WRITTEN EXERCISE => Copy out every line of the records from the beginning up to and including the line that contains "[1040, 446]", shifting each coordinate value by adding 121 to it. Leave out the pictures.

SOURCE DATA =>

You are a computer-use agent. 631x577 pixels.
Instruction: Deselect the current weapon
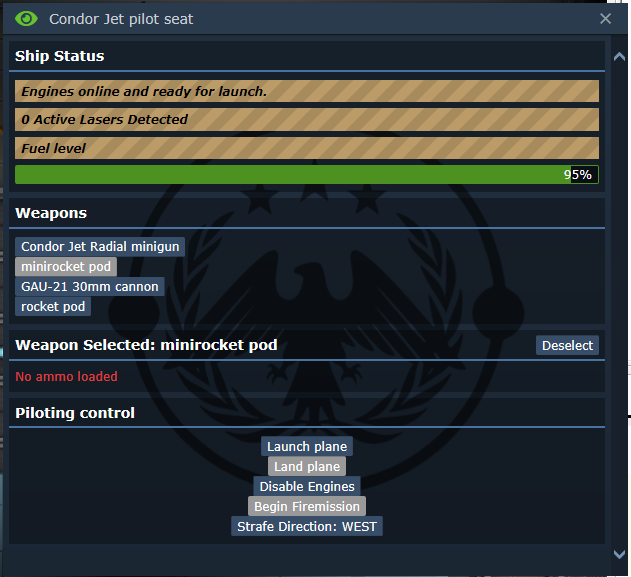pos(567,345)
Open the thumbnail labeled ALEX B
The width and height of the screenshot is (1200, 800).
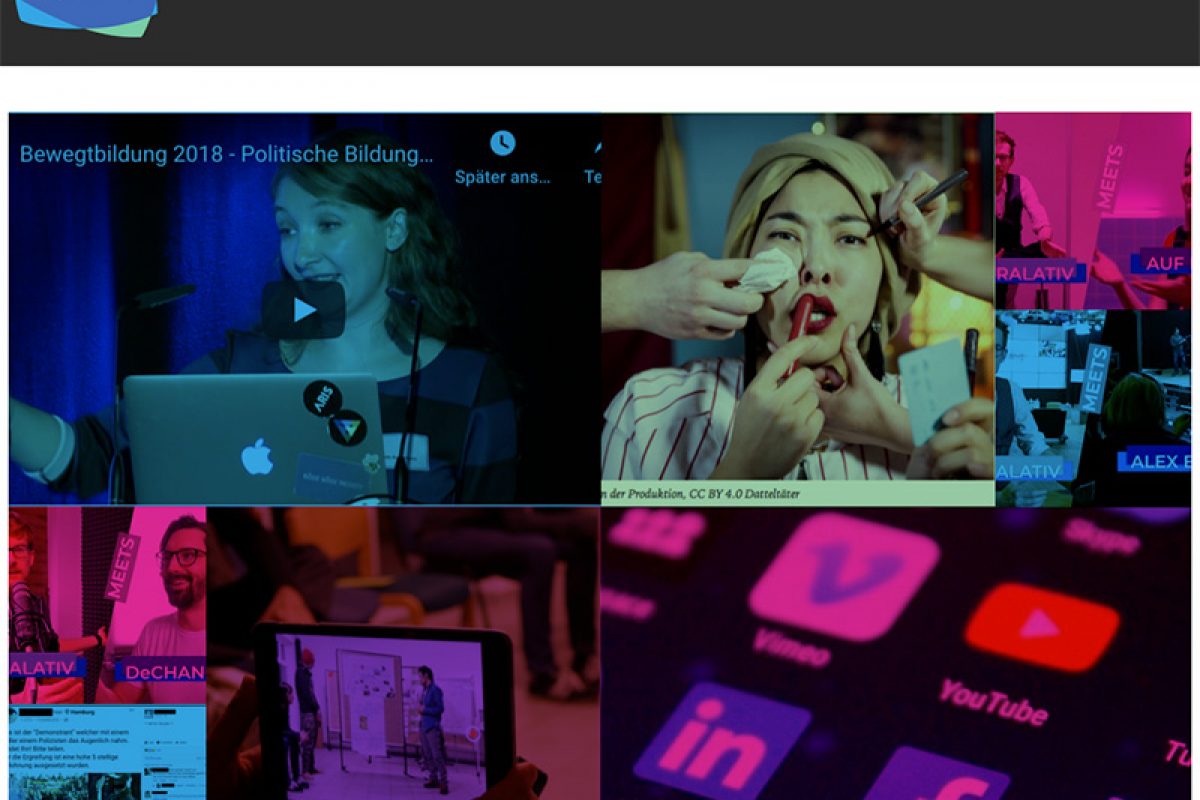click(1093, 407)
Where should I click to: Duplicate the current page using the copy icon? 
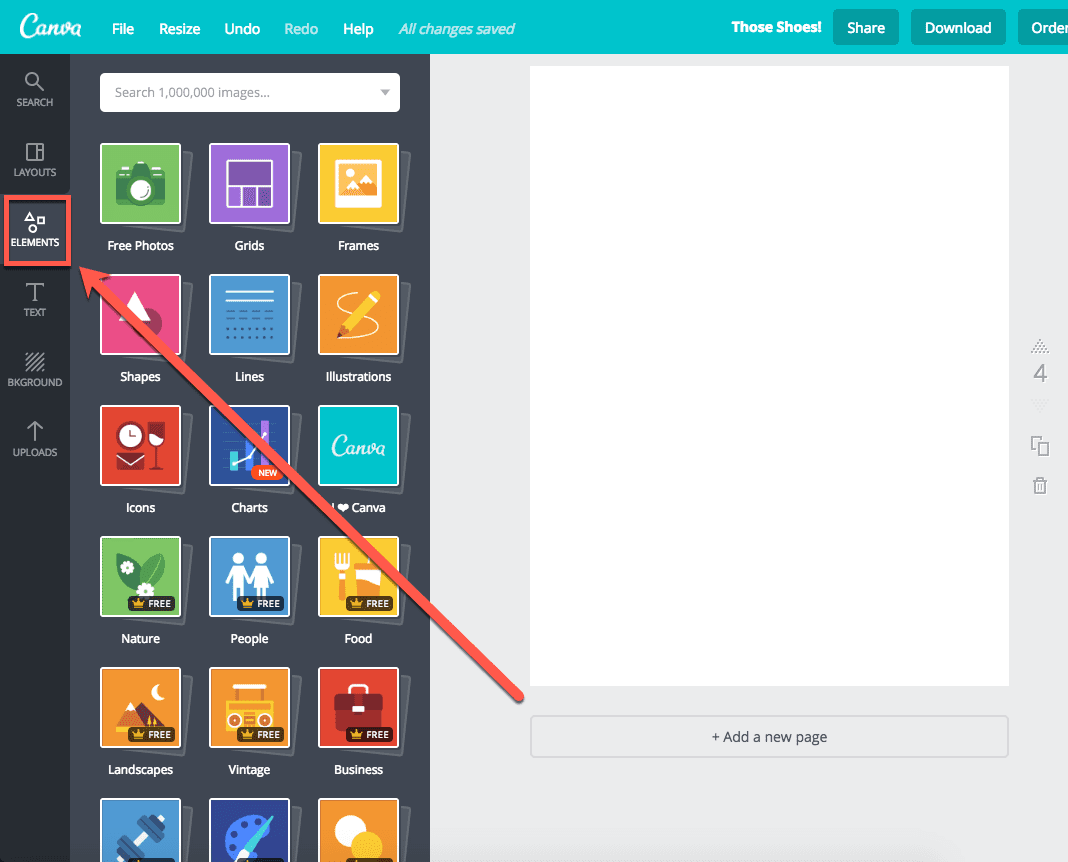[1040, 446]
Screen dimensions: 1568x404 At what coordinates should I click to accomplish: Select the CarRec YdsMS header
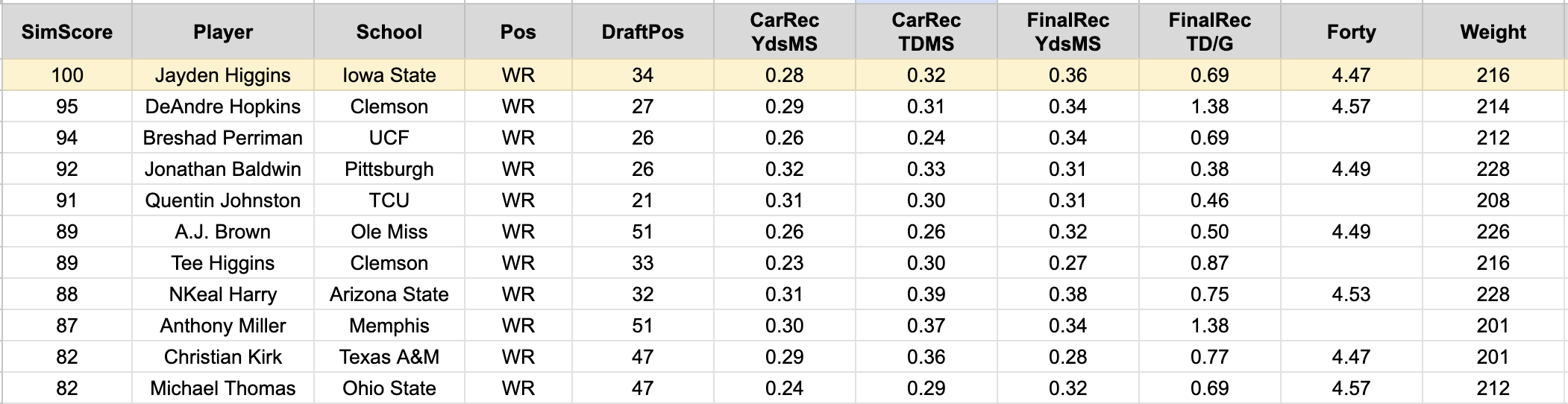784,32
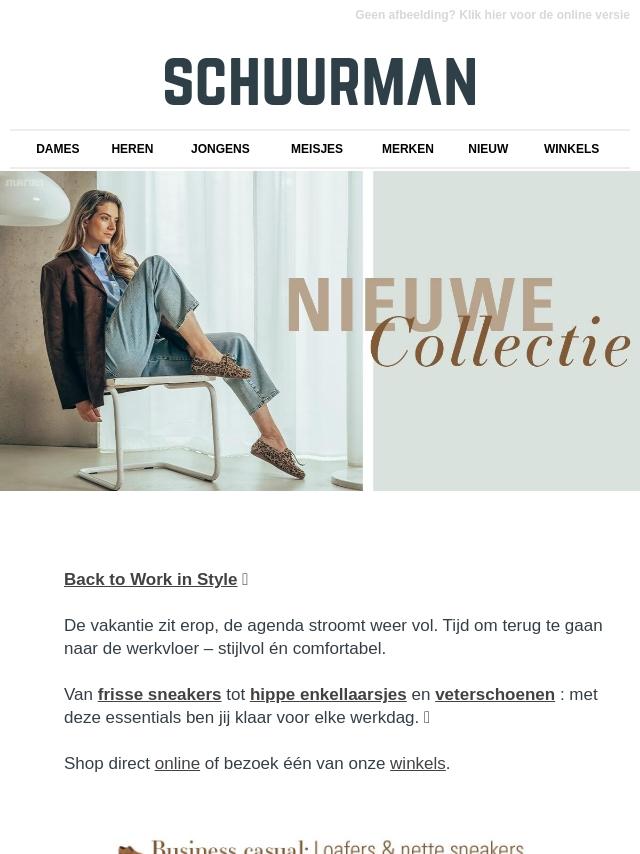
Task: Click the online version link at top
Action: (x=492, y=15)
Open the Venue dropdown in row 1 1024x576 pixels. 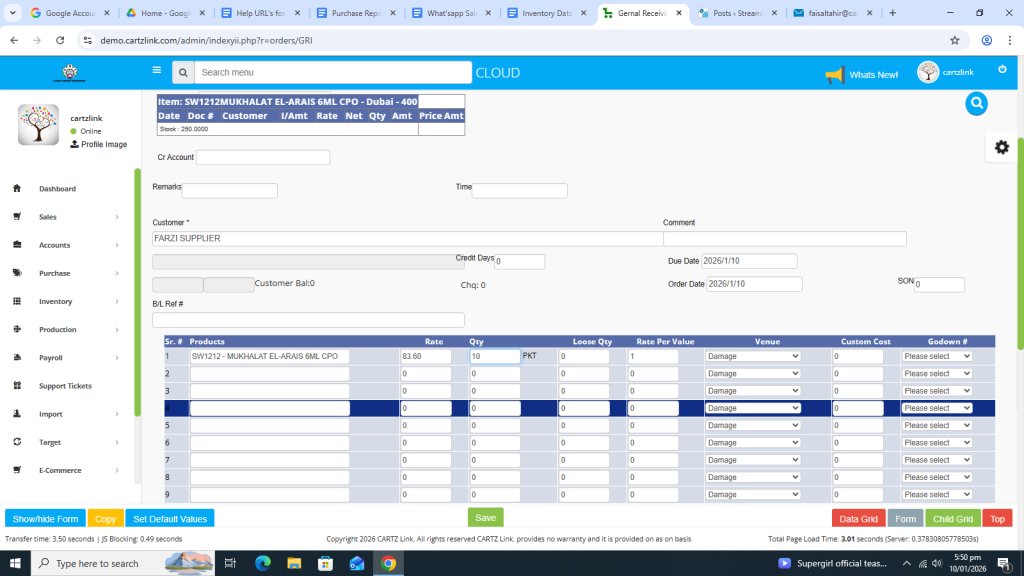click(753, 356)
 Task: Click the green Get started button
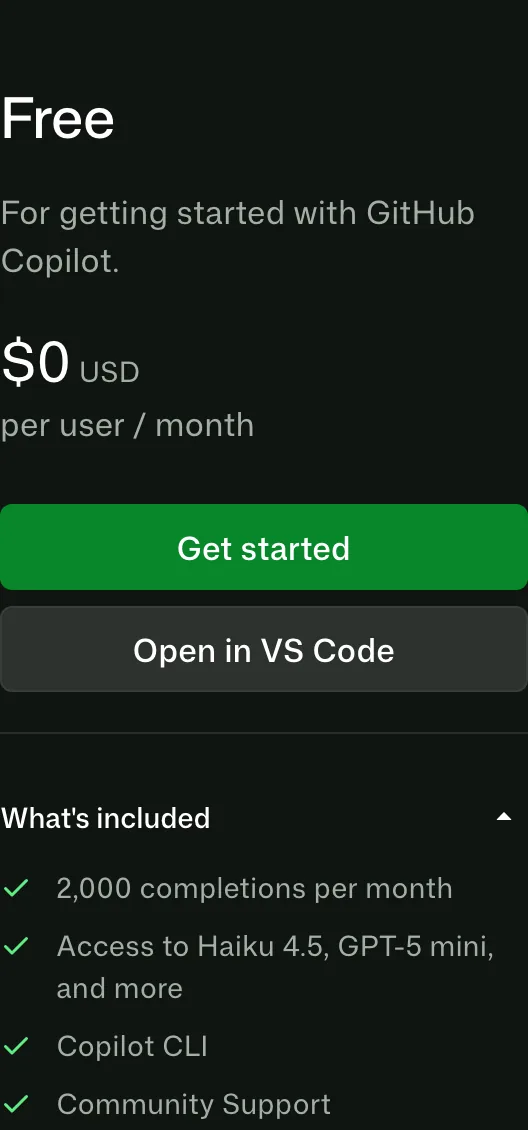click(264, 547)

TASK RESPONSE =>
You are a computer-use agent. 631x577 pixels.
Instruction: Deselect the current weapon
pos(688,466)
Open the thumbnail labeled ALEX B
The width and height of the screenshot is (1200, 800).
click(1214, 528)
Where should I click to: Duplicate the current page using the copy icon? 
[1161, 567]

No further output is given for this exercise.